Not all bacteria are hardy enough to survive the harsh conditions present in the upper atmosphere. However, the ones that can survive are capable of some serious long-range transport. In a paper to be published in the February 2013 issue of Applied and Environmental Microbiology, scientists identified more than 2,800 bacterial species that were deposited onto Mt. Bachelor, Oregon during two trans-Pacific dust plume events in 2011. The dust is thought to have originated somewhere near China, Korea or Japan.
Each year strong winds blowing over arid lands in Asia pick up and deposit up to 70 million tons (64 teragrams) of aerosols onto the continent of North America. These aerosols are composed of particles of dust, debris and microorganisms. The aerosols are often transported during dust plumes events that can take as little as 7 to 10 days to cross the Pacific Ocean.
Scientists took samples of two trans-Pacific dust plume events from the top of Mt. Bachelor in Oregon during the spring of 2011. They extracted DNA from the samples and sequenced it to determine what types of microorganisms were present in the dust plumes. They found over 2,800 different bacterial species (or operational taxonomic units) at the peak of the plume events.
Many of the microorganisms present in the samples can also be found in background air samples, the scientists say. The scientists think that the trans-Pacific dust plume events were noteworthy because of the elevated amounts of microorganisms they were depositing onto Mt. Bachelor. A few species of marine archaea were found only during plume events, and these species have never been seen before at high altitudes.

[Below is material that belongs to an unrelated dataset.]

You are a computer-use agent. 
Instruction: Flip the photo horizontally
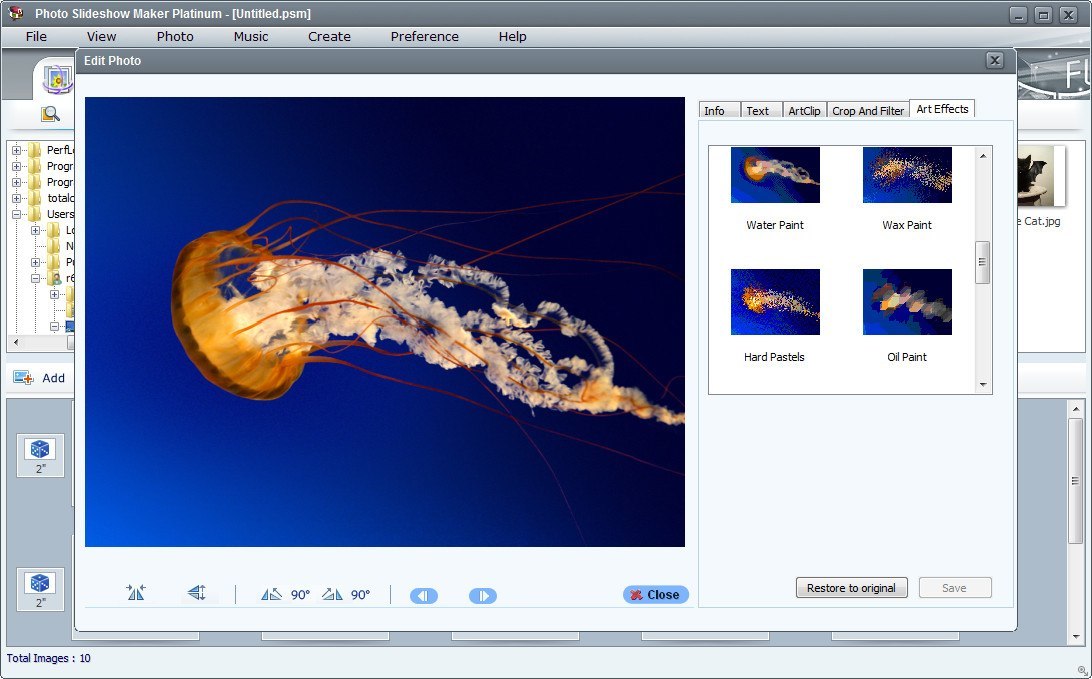(x=136, y=592)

David Smith, lead author of the study and graduate of the doctoral program in astrobiology at the University of Washington, commented on the findings in a news release.

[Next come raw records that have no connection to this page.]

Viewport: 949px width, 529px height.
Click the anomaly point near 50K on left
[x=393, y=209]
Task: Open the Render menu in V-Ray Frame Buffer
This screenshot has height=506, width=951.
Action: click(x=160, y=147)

"The long-range transport and surprising level of species richness in the upper atmosphere overturns traditional paradigms in aerobiology," Smith said. "It's a small world. Global wind circulation can move Earth's smallest types of life to just about anywhere."
Smith says that future research aimed at understanding how bacteria can survive at high altitudes could be invaluable to the fields of biotechnology and medicine.
Funding for the research was provided by the National Science Foundation, the National Geographic Society, NASA's Astrobiology Institute and the University of Washington.
Co-authors of the paper included Hilkka Timonen, Daniel Jaffe and Peter Ward from the University of Washington, Dale Griffin from the U.S. Geological Survey, Kevin Perry from the University of Utah and Michele Birmele and Michael Roberts from NASA.